Ah, but who actually did that sweating? Not just the handful of engineers on the payroll at Slim Devices, the startup that makes the Squeezebox. The player, which has sold an impressive 50,000 units, is largely the brainchild of its customers around the world, who have done much of the vital engineering and design work--for free. They've been motivated by their passions--for great audio, for cool products, for the art of engineering--and also by the satisfaction of being admired and relied on by a global community of their peers.
We know about open-source software and Web services such as Linux, the Mozilla Web browser, and Wikipedia, of course. But Sean Adams, the 27-year-old college dropout who started Slim in his Silicon Valley garage, bet that the same ethos of knowledge sharing and community could extend to a manufactured physical object, one being sold--gasp!--for profit. True, it's a conclusion he came to by accident. Adams had a more conventional company in mind when he was making the rounds for venture capital. He just happened to be looking for funding during the Valley's particularly inauspicious time of late 2001. "Sean wanted Slim Devices to be open source because he didn't have the money to build a company in the usual way," says Patrick Cosson, Slim's vice president of sales and marketing. "It wasn't a political position. It was out of necessity."
And you know what they say about necessity. Slim Devices will bring in around $10 million in revenue this year. Its fans include music stars Herbie Hancock and Alanis Morissette. And its latest product, released last September, the higher-end $2,000 Transporter, has reaped three times the expected orders.
Slim Devices is still small, of course, and young. But it offers a glimpse of how many companies may come to function in the future: as ecosystems that depend on the active participation of broad networks of contributors. "Everywhere you find innovation today, a community is involved," says Patricia Seybold, author of Outside Innovation: How Your Customers Will Co-Design Your Company's Future (Collins, October 2006).
In this world, running a company is not about brilliance or command, but about attracting and orchestrating the work of talented and passionate outsiders--people who know more than you do, have better ideas, and maybe even care more about your product than you do. As Slim's five-year history shows, there's still an important role for the company and its leaders, but it sure isn't what people have been learning in business school for decades.
People around the world have been contributing to Slim Devices free of charge for all sorts of reasons. Some do it to showcase their skills in the hope of attracting a job offer. Some do it for the challenge. But much of it comes down to this: We want things our way. "Initially, I really got involved because the product didn't do quite what I wanted," says Adrian Smith, who's employed as a network architect for a large telco in Britain. "Instead of just complaining, [Slim] allowed me to roll up my sleeves and try to improve it."
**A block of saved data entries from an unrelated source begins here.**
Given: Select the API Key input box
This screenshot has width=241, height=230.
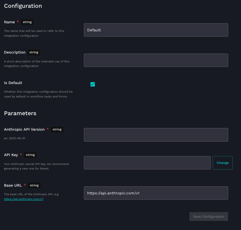Looking at the screenshot, I should click(147, 163).
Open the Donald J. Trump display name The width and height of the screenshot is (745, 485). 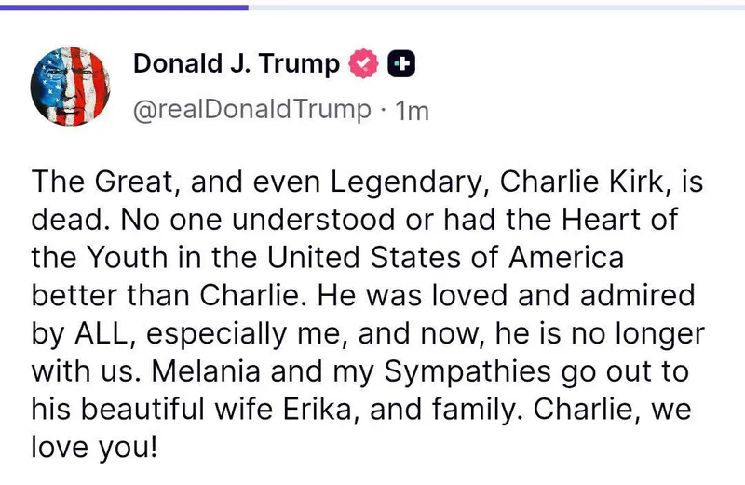point(237,63)
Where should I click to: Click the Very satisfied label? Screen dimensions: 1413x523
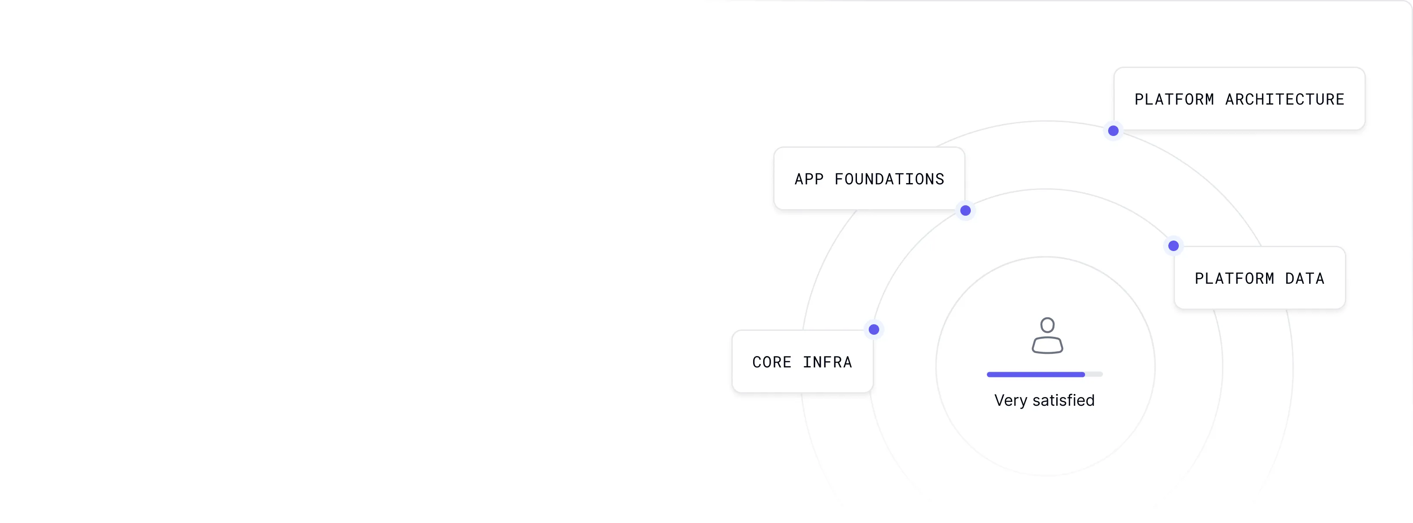(x=1044, y=400)
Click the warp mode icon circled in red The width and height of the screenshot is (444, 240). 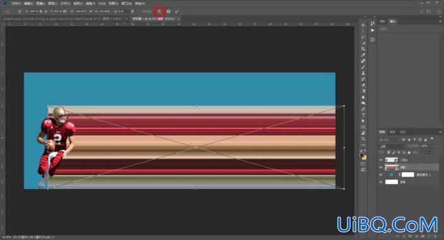point(159,11)

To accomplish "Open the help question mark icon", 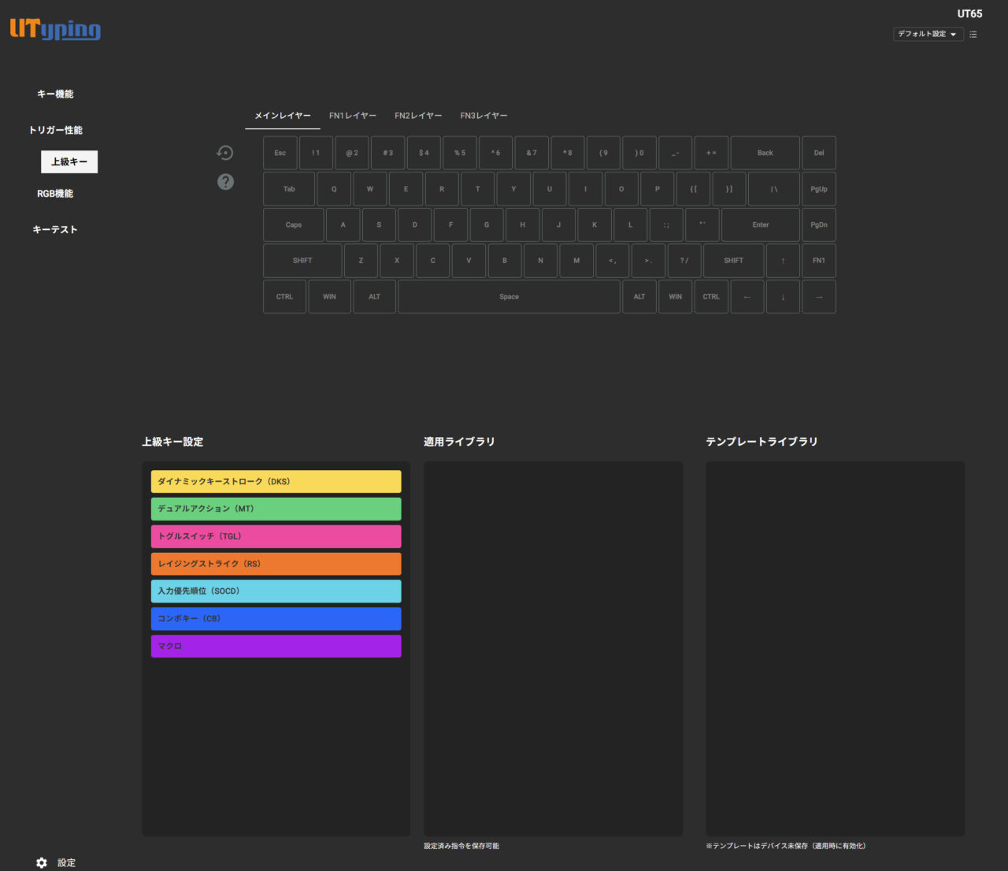I will click(225, 182).
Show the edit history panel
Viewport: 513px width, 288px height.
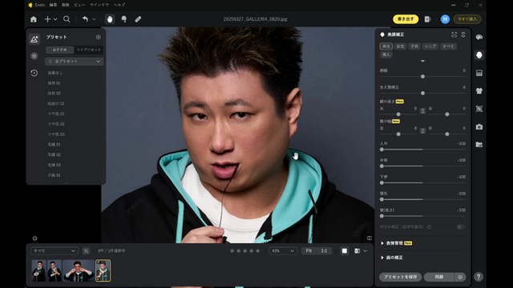tap(34, 73)
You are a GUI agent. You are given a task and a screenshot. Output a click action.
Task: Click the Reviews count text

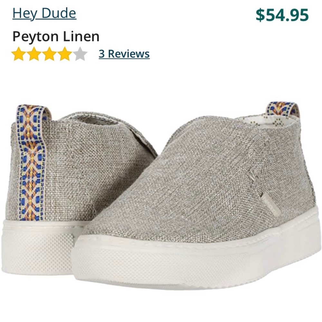tap(123, 53)

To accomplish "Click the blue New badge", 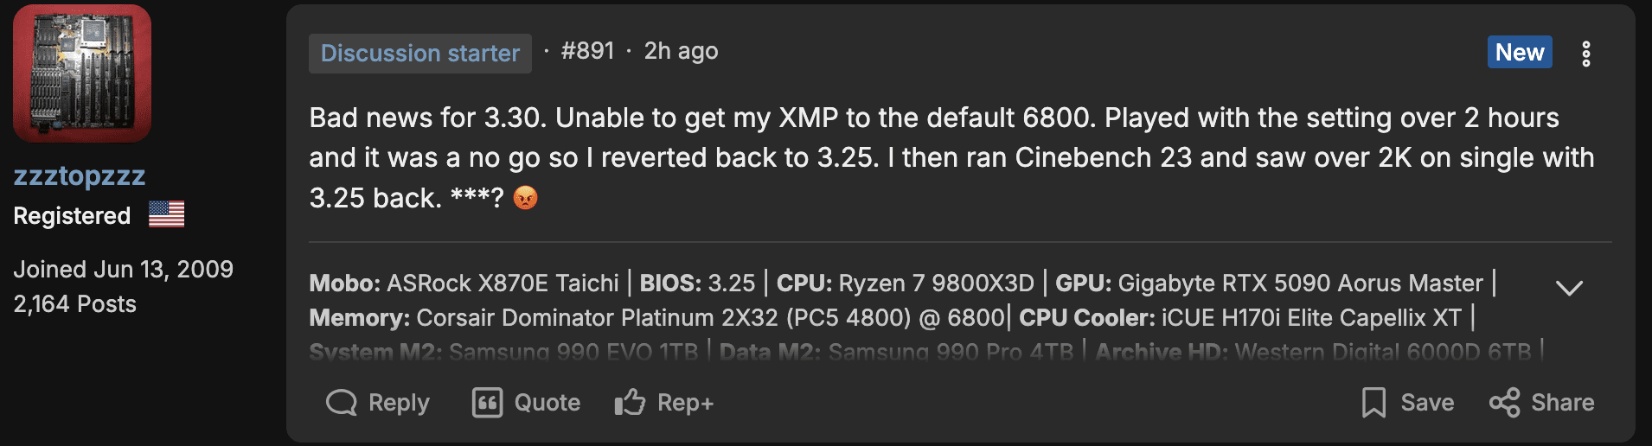I will [1520, 52].
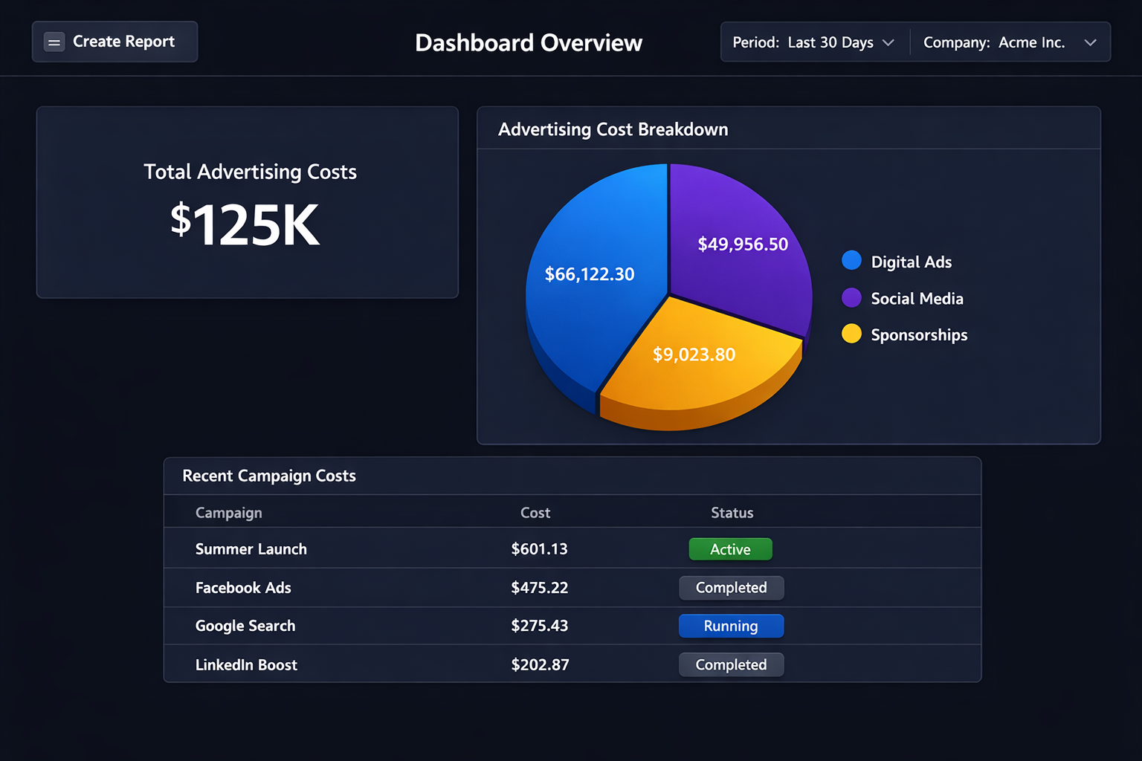Click the Active status badge for Summer Launch

[730, 549]
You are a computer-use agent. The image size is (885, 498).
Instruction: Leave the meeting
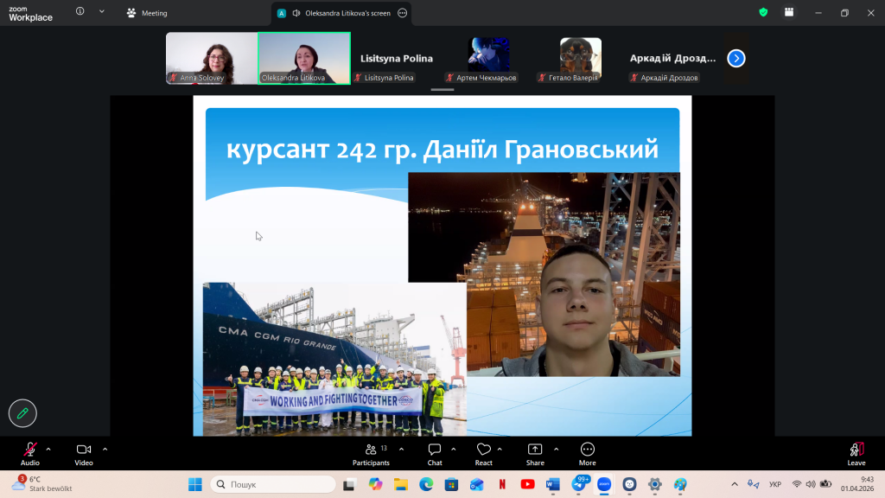coord(856,450)
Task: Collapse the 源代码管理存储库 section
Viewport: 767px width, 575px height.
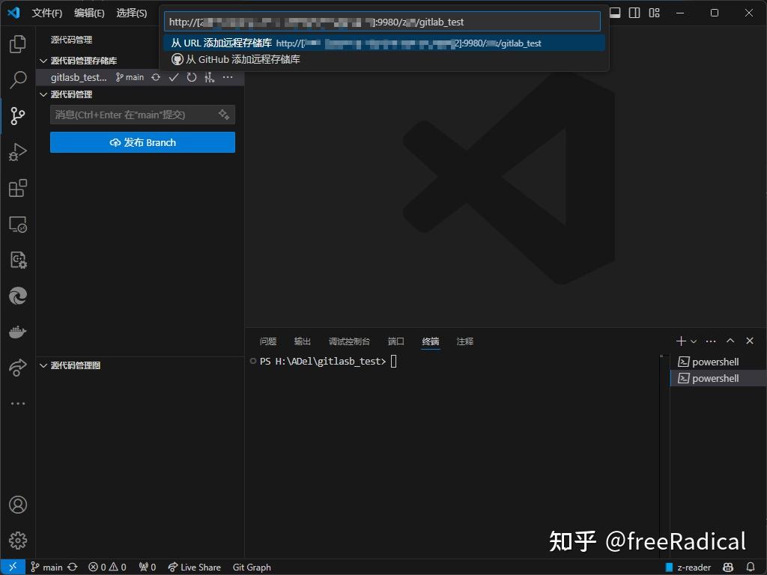Action: coord(43,60)
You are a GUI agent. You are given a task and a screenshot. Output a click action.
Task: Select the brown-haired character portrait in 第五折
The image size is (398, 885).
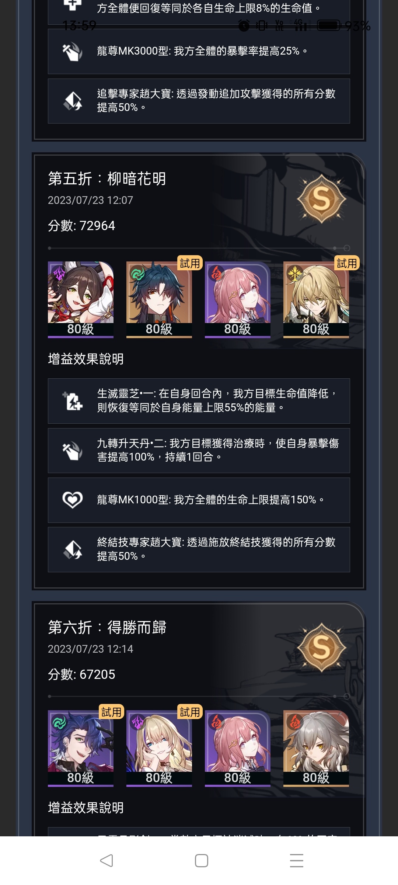click(x=81, y=299)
Hard-core audio enthusiasts like Smith, the sort Adams calls "people who will do anything in the pursuit of sound," are the backbone of the Slim Devices community. But what keeps these avid listeners engaged, in fact, is the chance to be heard. Felix Mueller was a software engineer in San Jose, California, a few miles from Slim's headquarters in Mountain View, when he started writing new features for its players. The startup's bosses treated him with deference when he dropped by its vintage 1950s Silicon Valley building (which originally belonged to Fairchild Semiconductor, the legendary company that invented the computer chip). "When I first met Sean," Mueller recalls, "he greeted me with, 'You must be the famous Felix.'" Mueller remained a key member of Slim's community even after he moved to Switzerland. Smith says Slim's executives have earned his trust by relying on his software and "treating me as the expert on how it works."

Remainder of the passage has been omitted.